Click-target data:
--------

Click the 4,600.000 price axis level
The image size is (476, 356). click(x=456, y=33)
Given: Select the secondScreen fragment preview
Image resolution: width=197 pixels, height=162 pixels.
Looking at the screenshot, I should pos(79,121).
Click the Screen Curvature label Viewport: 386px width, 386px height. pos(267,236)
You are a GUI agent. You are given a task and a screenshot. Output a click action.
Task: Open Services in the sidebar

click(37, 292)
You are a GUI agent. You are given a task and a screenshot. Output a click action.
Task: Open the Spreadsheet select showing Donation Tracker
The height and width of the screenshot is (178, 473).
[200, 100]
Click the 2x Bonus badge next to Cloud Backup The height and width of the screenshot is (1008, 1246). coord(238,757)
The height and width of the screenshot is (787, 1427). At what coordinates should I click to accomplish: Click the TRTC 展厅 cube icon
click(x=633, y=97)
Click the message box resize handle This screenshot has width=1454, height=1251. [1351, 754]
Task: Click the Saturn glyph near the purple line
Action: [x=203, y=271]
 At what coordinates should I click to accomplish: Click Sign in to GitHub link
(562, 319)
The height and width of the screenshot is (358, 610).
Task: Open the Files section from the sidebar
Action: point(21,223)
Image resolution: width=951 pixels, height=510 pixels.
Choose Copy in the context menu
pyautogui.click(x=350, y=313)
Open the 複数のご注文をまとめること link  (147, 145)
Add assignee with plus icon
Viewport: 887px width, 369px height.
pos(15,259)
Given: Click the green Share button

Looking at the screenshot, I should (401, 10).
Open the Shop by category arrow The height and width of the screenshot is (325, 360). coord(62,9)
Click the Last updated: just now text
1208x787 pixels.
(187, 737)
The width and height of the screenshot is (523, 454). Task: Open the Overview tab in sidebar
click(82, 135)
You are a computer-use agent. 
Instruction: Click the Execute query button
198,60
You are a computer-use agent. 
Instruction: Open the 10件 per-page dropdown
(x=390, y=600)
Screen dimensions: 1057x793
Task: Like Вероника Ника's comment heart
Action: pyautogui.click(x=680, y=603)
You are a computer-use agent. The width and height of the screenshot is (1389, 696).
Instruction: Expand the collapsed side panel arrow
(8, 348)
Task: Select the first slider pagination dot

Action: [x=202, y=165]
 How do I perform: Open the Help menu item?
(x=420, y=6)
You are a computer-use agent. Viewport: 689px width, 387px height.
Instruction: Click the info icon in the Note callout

--------

_WHAT YOU HAVE TO DO_
In the material, change "side panel" to "sidebar" in everything from the line containing "You are a computer-use agent. The" down to the end, and give those lines again with nothing else altered.

_EXPECTED ANSWER_
You are a computer-use agent. The width and height of the screenshot is (1389, 696).
Instruction: Expand the collapsed sidebar arrow
(8, 348)
Task: Select the first slider pagination dot

Action: [x=202, y=165]
 How do I perform: Open the Help menu item?
(x=420, y=6)
You are a computer-use agent. Viewport: 689px width, 387px height.
Instruction: Click the info icon in the Note callout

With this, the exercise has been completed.